-------- Potongan Teks --------

Pendidikan
sebagai salah satu tiang untuk membangun sebuah peradaban, seringkali muncul
persoalan yang cukup memprihatinkan, salah satunya seringkali terjadi kekerasan
dalam dunia pendidikan, baik yang dilakukan oleh peserta didik dengan peserta
didik lainnya, guru dengan peserta didiknya, guru dengan kepala sekolah, bahkan
pelaksana pendidikan dengan masyarakat (stakeholder). Apa sebetulnya
yang terjadi? Dan kenapa pula seringkali terjadi kekerasan yang kadangkala
dipicu oleh hal sepele? Dan mengapa kekerasan tersebut terkesan sudah menjadi
kebiasaan? Seyogianya pendidikan dengan konsep humanis, pluralis, multikultur,
dan inklusivisme diharapkan mengantarkan peserta didiknya memilki kecerdasan
yang berimbang, yakni integralisasi pemikiran, hati, dan tindakan, namun hal
itu hanya menjadi wacana teoritis, dan sangat minim dalam bentuk aplikatif.
Tawuran
antar sesama pelajar, bahkan antar sekolah, kekerasan seksual, dan masih banyak
perilaku yang menyimpang lainnya, menjadikan institusi pendidikan itu sendiri
menjadi tercoreng dimata masyarakat, apakah hal itu merupakan dampak dari
modernisasi dan globalisasi atau memang, pendidikan sudah “tidak mampu”
mengarahkan, mengontrol, menggali, mengembangkan potensi peserta didik menjadi
kekuatan dalam ritme persaingan global, sehingga harapan masyarakat akan
terwujudnya suatu perubahan yang positif dalam dunia pendidikan menjadi sumbu
pemikiran yang akan menyala dan bermanfaat dalam lapisan masyarakat.
Berdasarkan
penelitian yang dilakukan oleh UNICEF (2006) dibeberapa daerah di Indonesia
menunjukkan ada sekitar 80% kekerasan terjadi pada siswa yang dilakukan oleh
oknum guru. Belakangan ini diketahui seorang guru yang melakukan kekerasan pada
siswanya, sehingga siswa tersebut harus dirawat di rumah sakit, contoh yang
merebak mengenai kekerasan pada siswanya adalah kasus IPDN, ini tentu sangat
mengejutkan bagi kita. Kita tahu bahwa sekolah merupakan tempat untuk menimba
ilmu pengetahuan dan seharusnya menjadi tempat yang aman bagi siswa, namun
ternyata dibeberapa daerah kekerasan tersebut seringkali terjadi dan dilakukan
oleh oknum guru, antar sesama siswa dan lain sebagainya.[1]
Ada
problem mendasar, mengapa kekerasan itu acapkali terjadi dalam dunia pendidika?

-------- Data Tercatat --------

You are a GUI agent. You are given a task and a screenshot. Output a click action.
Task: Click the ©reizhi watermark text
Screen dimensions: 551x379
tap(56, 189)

--------

Yang Perlu Dikerjakan =>
A. Ulangi kata demi kata bagian teks tentang kekerasan di dunia pendidikan, dimulai dengan "Berdasarkan" dan berlanjut hingga "dalam dunia pendidika?".
B. Berikan lanjutan teks tentang kekerasan di dunia pendidikan, dimulai sesudah kalimat terakhir yang ada.

Sebagai Tanggapan =>
A.
Berdasarkan
penelitian yang dilakukan oleh UNICEF (2006) dibeberapa daerah di Indonesia
menunjukkan ada sekitar 80% kekerasan terjadi pada siswa yang dilakukan oleh
oknum guru. Belakangan ini diketahui seorang guru yang melakukan kekerasan pada
siswanya, sehingga siswa tersebut harus dirawat di rumah sakit, contoh yang
merebak mengenai kekerasan pada siswanya adalah kasus IPDN, ini tentu sangat
mengejutkan bagi kita. Kita tahu bahwa sekolah merupakan tempat untuk menimba
ilmu pengetahuan dan seharusnya menjadi tempat yang aman bagi siswa, namun
ternyata dibeberapa daerah kekerasan tersebut seringkali terjadi dan dilakukan
oleh oknum guru, antar sesama siswa dan lain sebagainya.[1]
Ada
problem mendasar, mengapa kekerasan itu acapkali terjadi dalam dunia pendidika?

B.
Dan kenapa pula kekerasan yang sering dilakukan oleh oknum guru yang berdampak
pada fisik dan psikis siswa itu sendiri, disinilah problem yang harus dicari
akarnya dan bersama-sama untuk dipecahkan, sehingga nantinya akan ada bentuk
solutif sebagai salah satu alternatif untuk meminimalisir kekerasan yang
seringkali terjadi dalam dunia pendidikan kita saat ini. Oleh karena itu
perlunya sistem pendidikan yang komprehensif dan menyentuh afektif siswa maupun
guru, guna membentuk harmonisasi dalam proses belajar mengajar.
Disinilah
seharusnya kekuatan sistem pendidikan bergerak dengan harmonis dengan diimbangi
manajemen sekolah, profesionalitas seorang guru, sarana dan prasarana yang
memadai, serta standarisasi dari suatu lembaga pendidikan menjadi acuan dalam
setiap pembelajaran.
Kekerasan
Dalam Dunia Pendidikan
Sesuatu
yang paling memprihatinkan dalam dunia pendidikan, yakni adalah terjadinya
kekerasan, dimana sekolah tidak lagi menjadi tempat yang nyaman bagi siswa
untuk menimba pengetahuan. Ketidaknyaman tersebut menjadi budak pembodohan bagi
peserta didik untuk menggali dan mengembangkan postensinya.
Pendidikan
yang seharusnya menjadi tempat yang sejuk, penuh keramahan, dan terciptanya
suasana saling menghargai satu sama lain, justru harus tercoreng oleh ulah
segelintir orang, terlepas apakah itu dilakukan oleh oknum guru, oknum peserta
didik, ataupun kepala sekolah yang
memberi kebijakan yang tidak memihak bagi keberlangsungan suatu pendidikan.
Secara
garis besar ada dua hal kekerasan yang terjadi dalam dunia pendidikan, pertama
kekerasan fisik yang mempengaruhi terhadap psikis. Kedua, kekerasan psikis yang
mempengaruhi fisik.
Pertama : kekerasan fisik yang mempengaruhi psikis.
Kekerasan
fisik juga kerapkali terjadi dalam dunia pendidikan, oknum guru acapkali
memakai tangan panjang untuk menyelesaikan persoalan, tidak bisa kita pungkiri
kekerasan fisik yang terjadi terhadap peserta didik sebagai salah satu korban,
bahkan sampai ada yang dilarikan kerumah sakit untuk mendapatkan perawatan yang
intensif, sangat besar pengaruhnya bagi perkembangan psikis dari peserta didik.
Kekerasan fisik yang terjadi akan mempengaruhi psikis dari peserta didik,
sehingga peserta didik akan mengalami trauma, dendam, bahkan ada ketakutan yang
luar biasa, akibat kekerasan fisik yang dilakukan oleh oknum guru. Kekerasan
fisik ini memang cukup beragam yang dilakukan oleh para oknum, mulai dari
kekerasan yang sifatnya rendah, sedang, bahkan kekerasan yang cukup parah. Mungkin
saja kekerasan yang sifatnya rendah masih bisa ditolerir dengan catatan tidak
dilakukan secara berualang-ulang.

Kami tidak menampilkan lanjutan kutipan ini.